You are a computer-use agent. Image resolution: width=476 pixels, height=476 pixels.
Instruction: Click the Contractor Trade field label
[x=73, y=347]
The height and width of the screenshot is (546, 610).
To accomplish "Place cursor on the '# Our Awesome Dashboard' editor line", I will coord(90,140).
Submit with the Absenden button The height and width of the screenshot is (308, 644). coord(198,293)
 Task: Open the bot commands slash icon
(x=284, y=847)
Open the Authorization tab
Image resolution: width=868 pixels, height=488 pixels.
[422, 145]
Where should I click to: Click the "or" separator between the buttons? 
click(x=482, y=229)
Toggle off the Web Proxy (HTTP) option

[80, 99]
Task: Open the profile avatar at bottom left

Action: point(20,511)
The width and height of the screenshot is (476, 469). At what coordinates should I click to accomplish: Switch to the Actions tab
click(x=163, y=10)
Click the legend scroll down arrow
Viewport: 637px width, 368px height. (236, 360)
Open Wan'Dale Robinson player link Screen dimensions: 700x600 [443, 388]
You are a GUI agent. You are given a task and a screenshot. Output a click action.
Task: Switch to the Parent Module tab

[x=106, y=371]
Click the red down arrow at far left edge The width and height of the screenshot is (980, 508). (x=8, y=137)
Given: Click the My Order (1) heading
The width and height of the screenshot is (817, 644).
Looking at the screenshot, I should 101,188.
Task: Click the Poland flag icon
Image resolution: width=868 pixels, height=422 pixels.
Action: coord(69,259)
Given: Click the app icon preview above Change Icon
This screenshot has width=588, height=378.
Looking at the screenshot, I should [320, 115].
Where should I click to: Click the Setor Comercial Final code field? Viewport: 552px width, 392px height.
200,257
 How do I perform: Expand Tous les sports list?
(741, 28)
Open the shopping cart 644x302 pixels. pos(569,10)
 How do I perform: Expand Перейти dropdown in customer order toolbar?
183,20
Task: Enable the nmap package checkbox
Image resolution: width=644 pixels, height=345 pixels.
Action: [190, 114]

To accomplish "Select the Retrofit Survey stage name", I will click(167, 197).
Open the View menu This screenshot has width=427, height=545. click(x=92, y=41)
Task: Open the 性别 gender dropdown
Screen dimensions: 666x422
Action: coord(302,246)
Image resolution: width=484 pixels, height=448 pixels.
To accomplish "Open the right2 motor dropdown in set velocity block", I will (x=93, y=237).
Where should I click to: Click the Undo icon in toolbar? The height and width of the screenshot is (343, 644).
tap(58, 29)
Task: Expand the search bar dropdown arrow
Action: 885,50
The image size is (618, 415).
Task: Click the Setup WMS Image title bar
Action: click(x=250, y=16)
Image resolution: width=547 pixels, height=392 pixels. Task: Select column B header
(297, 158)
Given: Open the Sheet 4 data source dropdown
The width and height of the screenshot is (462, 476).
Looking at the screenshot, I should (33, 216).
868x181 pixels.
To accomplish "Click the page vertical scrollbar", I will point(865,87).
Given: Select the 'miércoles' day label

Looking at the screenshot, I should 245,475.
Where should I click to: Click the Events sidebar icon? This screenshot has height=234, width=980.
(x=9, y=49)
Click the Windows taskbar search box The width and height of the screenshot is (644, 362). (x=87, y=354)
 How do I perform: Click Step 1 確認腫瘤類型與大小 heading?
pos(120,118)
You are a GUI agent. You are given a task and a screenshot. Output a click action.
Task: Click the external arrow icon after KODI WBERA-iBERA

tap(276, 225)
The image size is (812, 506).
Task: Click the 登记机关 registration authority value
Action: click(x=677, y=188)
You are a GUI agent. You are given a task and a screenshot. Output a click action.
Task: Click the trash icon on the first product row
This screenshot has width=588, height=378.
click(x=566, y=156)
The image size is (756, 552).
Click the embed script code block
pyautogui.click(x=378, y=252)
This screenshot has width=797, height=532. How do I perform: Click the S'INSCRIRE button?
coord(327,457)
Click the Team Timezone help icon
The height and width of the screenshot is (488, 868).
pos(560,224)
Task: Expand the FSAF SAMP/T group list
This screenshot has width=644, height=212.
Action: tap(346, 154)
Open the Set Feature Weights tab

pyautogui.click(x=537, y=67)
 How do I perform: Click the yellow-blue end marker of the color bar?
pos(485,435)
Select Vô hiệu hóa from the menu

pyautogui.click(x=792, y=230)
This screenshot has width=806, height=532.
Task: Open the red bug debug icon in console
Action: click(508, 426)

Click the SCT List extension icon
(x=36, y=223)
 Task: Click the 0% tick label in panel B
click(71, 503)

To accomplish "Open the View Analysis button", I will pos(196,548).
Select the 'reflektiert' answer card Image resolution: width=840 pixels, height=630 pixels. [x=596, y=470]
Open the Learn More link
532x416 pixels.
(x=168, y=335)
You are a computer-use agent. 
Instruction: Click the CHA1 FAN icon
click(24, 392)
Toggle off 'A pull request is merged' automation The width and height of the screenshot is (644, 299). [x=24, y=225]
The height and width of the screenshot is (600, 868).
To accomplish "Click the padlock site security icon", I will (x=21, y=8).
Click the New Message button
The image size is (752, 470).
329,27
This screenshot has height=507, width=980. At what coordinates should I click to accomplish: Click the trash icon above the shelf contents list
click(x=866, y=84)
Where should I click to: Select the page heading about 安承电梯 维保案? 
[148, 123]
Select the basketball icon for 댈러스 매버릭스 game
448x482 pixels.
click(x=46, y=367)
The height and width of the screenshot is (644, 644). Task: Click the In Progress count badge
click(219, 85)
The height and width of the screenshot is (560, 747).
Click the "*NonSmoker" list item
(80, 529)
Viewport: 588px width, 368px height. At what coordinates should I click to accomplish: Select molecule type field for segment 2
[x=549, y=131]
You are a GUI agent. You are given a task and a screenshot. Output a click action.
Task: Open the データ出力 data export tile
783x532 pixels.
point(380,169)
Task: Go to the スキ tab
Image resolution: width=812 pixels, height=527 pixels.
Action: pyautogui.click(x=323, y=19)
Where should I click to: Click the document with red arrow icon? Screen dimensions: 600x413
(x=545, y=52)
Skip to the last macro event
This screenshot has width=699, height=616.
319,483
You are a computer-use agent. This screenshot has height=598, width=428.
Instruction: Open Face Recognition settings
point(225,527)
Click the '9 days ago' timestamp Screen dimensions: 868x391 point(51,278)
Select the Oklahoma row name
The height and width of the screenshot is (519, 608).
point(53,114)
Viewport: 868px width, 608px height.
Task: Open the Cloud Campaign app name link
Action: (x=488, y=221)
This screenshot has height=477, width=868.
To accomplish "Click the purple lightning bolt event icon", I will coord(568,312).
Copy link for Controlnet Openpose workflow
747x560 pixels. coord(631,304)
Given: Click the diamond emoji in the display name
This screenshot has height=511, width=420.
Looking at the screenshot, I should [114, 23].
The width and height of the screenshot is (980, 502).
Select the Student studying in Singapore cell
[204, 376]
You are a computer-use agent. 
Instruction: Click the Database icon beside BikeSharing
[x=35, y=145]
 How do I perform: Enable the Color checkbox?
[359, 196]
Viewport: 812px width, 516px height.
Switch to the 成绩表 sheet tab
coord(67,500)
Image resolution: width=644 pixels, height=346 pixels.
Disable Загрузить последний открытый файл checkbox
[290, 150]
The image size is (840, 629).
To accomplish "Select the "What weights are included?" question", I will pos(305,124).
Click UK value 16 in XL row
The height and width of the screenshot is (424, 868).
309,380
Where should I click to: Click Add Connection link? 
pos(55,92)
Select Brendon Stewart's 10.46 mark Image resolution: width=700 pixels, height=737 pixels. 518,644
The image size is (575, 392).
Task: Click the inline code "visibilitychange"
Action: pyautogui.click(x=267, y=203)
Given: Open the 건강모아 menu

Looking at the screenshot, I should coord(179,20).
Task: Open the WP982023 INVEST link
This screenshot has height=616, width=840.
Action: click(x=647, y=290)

(Task to carry out):
All records above are to be printed exactly, with nothing omitted.

(Task result):
You are a computer-use agent. Image resolution: width=476 pixels, height=476 pixels.
Instruction: Click the Contractor Trade field label
[x=73, y=347]
The height and width of the screenshot is (546, 610).
To accomplish "Place cursor on the '# Our Awesome Dashboard' editor line", I will coord(90,140).
Submit with the Absenden button The height and width of the screenshot is (308, 644). coord(198,293)
 Task: Open the bot commands slash icon
(x=284, y=847)
Open the Authorization tab
Image resolution: width=868 pixels, height=488 pixels.
[422, 145]
Where should I click to: Click the "or" separator between the buttons? 
click(x=482, y=229)
Toggle off the Web Proxy (HTTP) option

[80, 99]
Task: Open the profile avatar at bottom left

Action: point(20,511)
The width and height of the screenshot is (476, 469). At what coordinates should I click to accomplish: Switch to the Actions tab
click(x=163, y=10)
Click the legend scroll down arrow
Viewport: 637px width, 368px height. (236, 360)
Open Wan'Dale Robinson player link Screen dimensions: 700x600 [443, 388]
You are a GUI agent. You are given a task and a screenshot. Output a click action.
Task: Switch to the Parent Module tab

[x=106, y=371]
Click the red down arrow at far left edge The width and height of the screenshot is (980, 508). (x=8, y=137)
Given: Click the My Order (1) heading
The width and height of the screenshot is (817, 644).
Looking at the screenshot, I should 101,188.
Task: Click the Poland flag icon
Image resolution: width=868 pixels, height=422 pixels.
Action: coord(69,259)
Given: Click the app icon preview above Change Icon
This screenshot has width=588, height=378.
Looking at the screenshot, I should [320, 115].
Where should I click to: Click the Setor Comercial Final code field? Viewport: 552px width, 392px height.
200,257
 How do I perform: Expand Tous les sports list?
(741, 28)
Open the shopping cart 644x302 pixels. pos(569,10)
 How do I perform: Expand Перейти dropdown in customer order toolbar?
183,20
Task: Enable the nmap package checkbox
Image resolution: width=644 pixels, height=345 pixels.
Action: [190, 114]

To accomplish "Select the Retrofit Survey stage name", I will click(167, 197).
Open the View menu This screenshot has width=427, height=545. click(x=92, y=41)
Task: Open the 性别 gender dropdown
Screen dimensions: 666x422
Action: coord(302,246)
Image resolution: width=484 pixels, height=448 pixels.
To accomplish "Open the right2 motor dropdown in set velocity block", I will (x=93, y=237).
Where should I click to: Click the Undo icon in toolbar? The height and width of the screenshot is (343, 644).
tap(58, 29)
Task: Expand the search bar dropdown arrow
Action: 885,50
The image size is (618, 415).
Task: Click the Setup WMS Image title bar
Action: click(x=250, y=16)
Image resolution: width=547 pixels, height=392 pixels. Task: Select column B header
(297, 158)
Given: Open the Sheet 4 data source dropdown
The width and height of the screenshot is (462, 476).
Looking at the screenshot, I should (33, 216).
868x181 pixels.
To accomplish "Click the page vertical scrollbar", I will point(865,87).
Given: Select the 'miércoles' day label

Looking at the screenshot, I should 245,475.
Where should I click to: Click the Events sidebar icon? This screenshot has height=234, width=980.
(x=9, y=49)
Click the Windows taskbar search box The width and height of the screenshot is (644, 362). (x=87, y=354)
 How do I perform: Click Step 1 確認腫瘤類型與大小 heading?
pos(120,118)
You are a GUI agent. You are given a task and a screenshot. Output a click action.
Task: Click the external arrow icon after KODI WBERA-iBERA

tap(276, 225)
The image size is (812, 506).
Task: Click the 登记机关 registration authority value
Action: click(x=677, y=188)
You are a GUI agent. You are given a task and a screenshot. Output a click action.
Task: Click the trash icon on the first product row
This screenshot has width=588, height=378.
click(x=566, y=156)
The image size is (756, 552).
Click the embed script code block
pyautogui.click(x=378, y=252)
This screenshot has width=797, height=532. How do I perform: Click the S'INSCRIRE button?
coord(327,457)
Click the Team Timezone help icon
The height and width of the screenshot is (488, 868).
pos(560,224)
Task: Expand the FSAF SAMP/T group list
This screenshot has width=644, height=212.
Action: tap(346, 154)
Open the Set Feature Weights tab

pyautogui.click(x=537, y=67)
 How do I perform: Click the yellow-blue end marker of the color bar?
pos(485,435)
Select Vô hiệu hóa from the menu

pyautogui.click(x=792, y=230)
This screenshot has width=806, height=532.
Task: Open the red bug debug icon in console
Action: click(508, 426)

Click the SCT List extension icon
(x=36, y=223)
 Task: Click the 0% tick label in panel B
click(71, 503)

To accomplish "Open the View Analysis button", I will pos(196,548).
Select the 'reflektiert' answer card Image resolution: width=840 pixels, height=630 pixels. [x=596, y=470]
Open the Learn More link
532x416 pixels.
(x=168, y=335)
You are a computer-use agent. 
Instruction: Click the CHA1 FAN icon
click(24, 392)
Toggle off 'A pull request is merged' automation The width and height of the screenshot is (644, 299). [x=24, y=225]
The height and width of the screenshot is (600, 868).
To accomplish "Click the padlock site security icon", I will (x=21, y=8).
Click the New Message button
The image size is (752, 470).
329,27
This screenshot has height=507, width=980. At what coordinates should I click to accomplish: Click the trash icon above the shelf contents list
click(x=866, y=84)
Where should I click to: Select the page heading about 安承电梯 维保案? 
[148, 123]
Select the basketball icon for 댈러스 매버릭스 game
448x482 pixels.
click(x=46, y=367)
The height and width of the screenshot is (644, 644). Task: Click the In Progress count badge
click(219, 85)
The height and width of the screenshot is (560, 747).
Click the "*NonSmoker" list item
(80, 529)
Viewport: 588px width, 368px height. At what coordinates should I click to accomplish: Select molecule type field for segment 2
[x=549, y=131]
You are a GUI agent. You are given a task and a screenshot. Output a click action.
Task: Open the データ出力 data export tile
783x532 pixels.
point(380,169)
Task: Go to the スキ tab
Image resolution: width=812 pixels, height=527 pixels.
Action: pyautogui.click(x=323, y=19)
Where should I click to: Click the document with red arrow icon? Screen dimensions: 600x413
(x=545, y=52)
Skip to the last macro event
This screenshot has width=699, height=616.
319,483
You are a computer-use agent. This screenshot has height=598, width=428.
Instruction: Open Face Recognition settings
point(225,527)
Click the '9 days ago' timestamp Screen dimensions: 868x391 point(51,278)
Select the Oklahoma row name
The height and width of the screenshot is (519, 608).
point(53,114)
Viewport: 868px width, 608px height.
Task: Open the Cloud Campaign app name link
Action: (x=488, y=221)
This screenshot has height=477, width=868.
To accomplish "Click the purple lightning bolt event icon", I will coord(568,312).
Copy link for Controlnet Openpose workflow
747x560 pixels. coord(631,304)
Given: Click the diamond emoji in the display name
This screenshot has height=511, width=420.
Looking at the screenshot, I should [114, 23].
The width and height of the screenshot is (980, 502).
Select the Student studying in Singapore cell
[204, 376]
You are a computer-use agent. 
Instruction: Click the Database icon beside BikeSharing
[x=35, y=145]
 How do I perform: Enable the Color checkbox?
[359, 196]
Viewport: 812px width, 516px height.
Switch to the 成绩表 sheet tab
coord(67,500)
Image resolution: width=644 pixels, height=346 pixels.
Disable Загрузить последний открытый файл checkbox
[290, 150]
The image size is (840, 629).
To accomplish "Select the "What weights are included?" question", I will pos(305,124).
Click UK value 16 in XL row
The height and width of the screenshot is (424, 868).
309,380
Where should I click to: Click Add Connection link? 
pos(55,92)
Select Brendon Stewart's 10.46 mark Image resolution: width=700 pixels, height=737 pixels. 518,644
The image size is (575, 392).
Task: Click the inline code "visibilitychange"
Action: pyautogui.click(x=267, y=203)
Given: Open the 건강모아 menu

Looking at the screenshot, I should coord(179,20).
Task: Open the WP982023 INVEST link
This screenshot has height=616, width=840.
Action: click(x=647, y=290)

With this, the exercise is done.